-------- Document section --------
Consequently, they overtrade and use their equity to the limit.
They are therefore under-capitalised, which puts them in a
squeeze and forces them to liquidate positions due to lack of
funding rather than for good reasons. Usually, they liquidate
the good trades and keep the bad ones.
2. Many traders do not realize the news they hear has already
been discounted by the markets and the current price already
reflects knowledge of this information.
3. After several profitable trades, many speculators become wild
and un-conservative. They base their trades on hunches and long
shots, rather than sound fundamental and technical reasoning, or
they put their money into one deal that 'can't fail.' - it can,
and usually does.
4. Traders often try to carry too large a position with too
little capital, and trade too frequently for the size of their
account.
5. Some traders try to 'beat the market' by day trading, nervous
scalping, and getting greedy.
6. They fail to pre-define risk, add to a losing position, and
fail to use stops.
7 They frequently have a directional bias; for example, always
wanting to be long.
8. Lack of experience in the market causes many traders to
become emotionally and/or financially committed to one trade,
and unwilling or unable to take a loss. They may be unable to
admit they have made a mistake, or they look at the market on
too short a time frame.
9. They overtrade.
--------
**Problems and tasks**
**1)** Translate this sentence from the list of trading mistakes into Spanish: "Some traders try to 'beat the market' by day trading, nervous scalping, and getting greedy."
**2)** Extend the list of common trading mistakes with the next few points after the last one shown.
-------- Listed entries --------
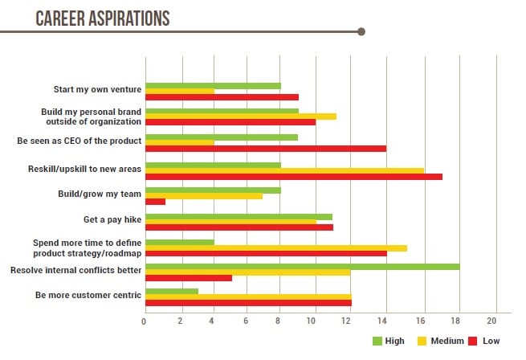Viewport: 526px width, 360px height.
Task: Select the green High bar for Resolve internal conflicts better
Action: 302,266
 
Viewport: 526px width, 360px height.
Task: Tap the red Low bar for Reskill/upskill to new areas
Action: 293,176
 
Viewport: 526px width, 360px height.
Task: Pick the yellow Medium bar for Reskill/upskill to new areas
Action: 284,170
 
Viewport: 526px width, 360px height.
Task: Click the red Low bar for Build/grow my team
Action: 155,201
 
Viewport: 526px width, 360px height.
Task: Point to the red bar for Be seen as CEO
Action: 265,148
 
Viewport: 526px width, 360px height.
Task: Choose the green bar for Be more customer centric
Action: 171,290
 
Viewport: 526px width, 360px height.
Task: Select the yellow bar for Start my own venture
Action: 179,92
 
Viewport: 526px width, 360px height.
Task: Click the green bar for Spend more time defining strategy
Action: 179,242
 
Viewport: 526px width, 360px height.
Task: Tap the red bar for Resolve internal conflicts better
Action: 188,278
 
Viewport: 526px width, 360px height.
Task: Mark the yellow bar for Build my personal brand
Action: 240,117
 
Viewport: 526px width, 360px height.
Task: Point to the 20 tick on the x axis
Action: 496,321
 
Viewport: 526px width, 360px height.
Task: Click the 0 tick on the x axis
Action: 144,321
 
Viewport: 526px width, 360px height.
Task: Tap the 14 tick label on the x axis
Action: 387,321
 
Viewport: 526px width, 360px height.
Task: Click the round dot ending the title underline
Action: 361,32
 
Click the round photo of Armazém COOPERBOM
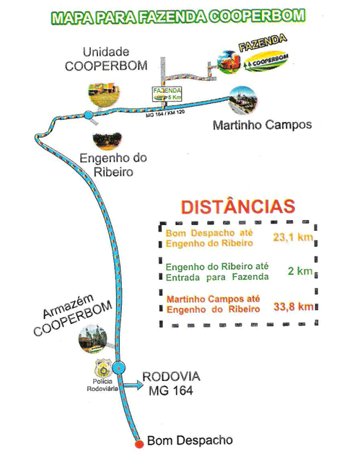pos(97,338)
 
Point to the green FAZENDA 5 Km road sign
pos(166,95)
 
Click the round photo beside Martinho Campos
pos(241,102)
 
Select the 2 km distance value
pos(304,272)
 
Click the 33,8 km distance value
pos(293,305)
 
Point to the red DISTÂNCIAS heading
pos(237,206)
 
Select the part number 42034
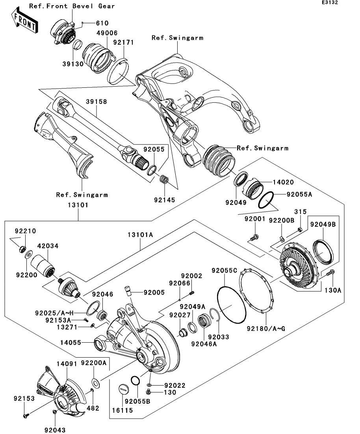pyautogui.click(x=48, y=246)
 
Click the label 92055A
pyautogui.click(x=299, y=194)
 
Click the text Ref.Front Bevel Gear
pyautogui.click(x=72, y=6)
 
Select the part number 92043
pyautogui.click(x=55, y=430)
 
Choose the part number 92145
pyautogui.click(x=165, y=199)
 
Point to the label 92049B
pyautogui.click(x=323, y=225)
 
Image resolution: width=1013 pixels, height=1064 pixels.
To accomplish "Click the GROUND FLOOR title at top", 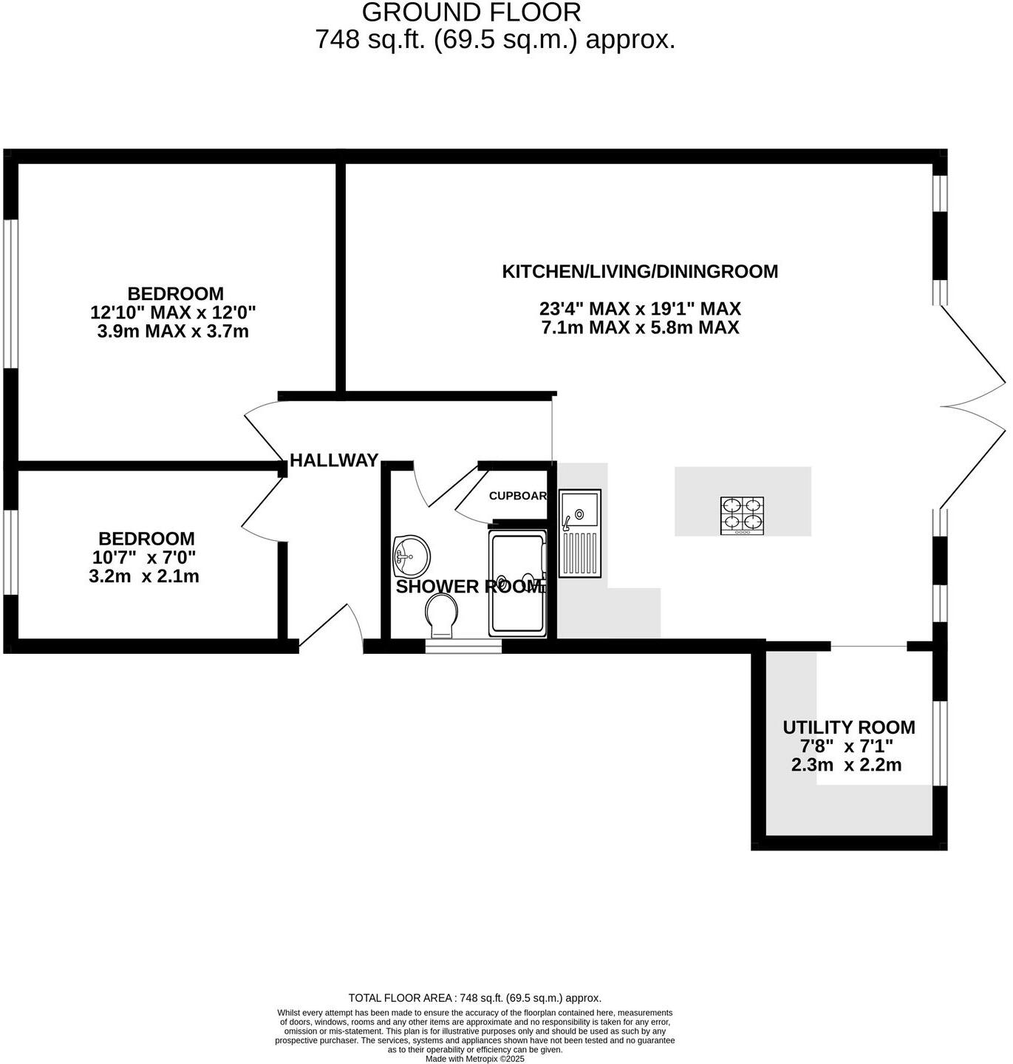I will [x=471, y=13].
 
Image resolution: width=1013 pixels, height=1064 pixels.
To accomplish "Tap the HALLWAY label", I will [x=334, y=460].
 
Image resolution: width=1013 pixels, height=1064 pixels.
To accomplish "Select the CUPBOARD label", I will [x=518, y=496].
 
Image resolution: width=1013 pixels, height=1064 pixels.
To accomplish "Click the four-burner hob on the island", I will [x=742, y=515].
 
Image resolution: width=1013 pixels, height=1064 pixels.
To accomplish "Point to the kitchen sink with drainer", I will [x=580, y=533].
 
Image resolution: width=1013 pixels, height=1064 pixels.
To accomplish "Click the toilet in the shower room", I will [x=442, y=617].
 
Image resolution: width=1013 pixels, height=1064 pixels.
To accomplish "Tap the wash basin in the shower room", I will [x=412, y=556].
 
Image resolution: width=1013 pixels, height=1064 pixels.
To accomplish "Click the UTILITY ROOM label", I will [x=848, y=728].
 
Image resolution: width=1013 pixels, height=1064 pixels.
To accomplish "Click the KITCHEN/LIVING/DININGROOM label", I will [x=640, y=271].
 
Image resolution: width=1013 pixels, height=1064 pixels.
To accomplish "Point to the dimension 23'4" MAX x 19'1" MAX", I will [x=640, y=309].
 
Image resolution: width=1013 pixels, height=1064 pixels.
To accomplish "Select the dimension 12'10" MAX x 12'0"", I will [x=173, y=313].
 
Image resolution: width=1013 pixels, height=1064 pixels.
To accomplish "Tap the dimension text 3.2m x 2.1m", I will [x=144, y=576].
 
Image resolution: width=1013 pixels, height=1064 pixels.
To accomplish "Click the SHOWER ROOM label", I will [x=469, y=587].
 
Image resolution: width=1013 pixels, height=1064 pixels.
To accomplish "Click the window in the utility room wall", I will [x=939, y=743].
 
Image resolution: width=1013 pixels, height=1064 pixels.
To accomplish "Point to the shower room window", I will [x=463, y=647].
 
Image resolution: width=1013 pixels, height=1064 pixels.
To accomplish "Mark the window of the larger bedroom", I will [x=10, y=293].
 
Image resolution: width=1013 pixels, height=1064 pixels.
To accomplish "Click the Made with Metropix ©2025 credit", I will [x=475, y=1059].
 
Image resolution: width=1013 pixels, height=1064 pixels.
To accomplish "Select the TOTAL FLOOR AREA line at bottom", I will [x=474, y=998].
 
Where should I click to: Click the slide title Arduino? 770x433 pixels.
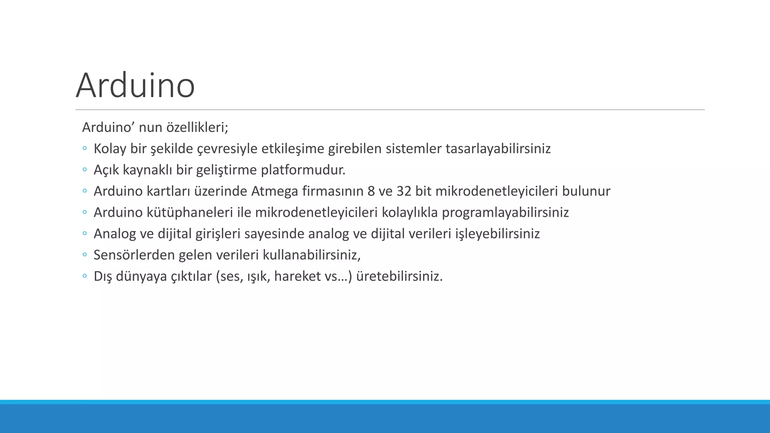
--------
**Responses**
**1)** Algunos operadores intentan "ganarle al mercado" operando intradía, haciendo scalping de forma nerviosa y volviéndose codiciosos.

**2)**
10. Many traders can't (or don't) take the small losses. They
often stick with a loser until it really hurts, then take the
larger loss. This is an undisciplined approach. A trader needs
to develop and stick to a system.
11. Many traders get a fundamental case and hang onto it, even
after the market technically turns. Only believe fundamentals as
long as the technical signals follow. Both must agree.
12. Many traders break a cardinal rule: 'Cut losses short. Let
profits run.'
13. Many people trade with their hearts instead of their heads.
For some traders, adversity (or success) distorts judgment. That
is why they should have a plan first, and stick to it.
14. Often traders have bad timing, and not enough capital to
survive the shake out.
15. Too many traders perceive futures markets as an intuitive
arena. The inability to distinguish between price fluctuations,
which reflect a fundamental change, and those which represent a
short-term correction, can often causes losses.
16. Not following a disciplined trading program leads to
accepting large losses and small profits. Many traders do not
define offensive and defensive plans when an initial position is
taken.
17. Emotion makes many traders hold a loser too long. Many
traders don't discipline themselves to take small losses and big
gains.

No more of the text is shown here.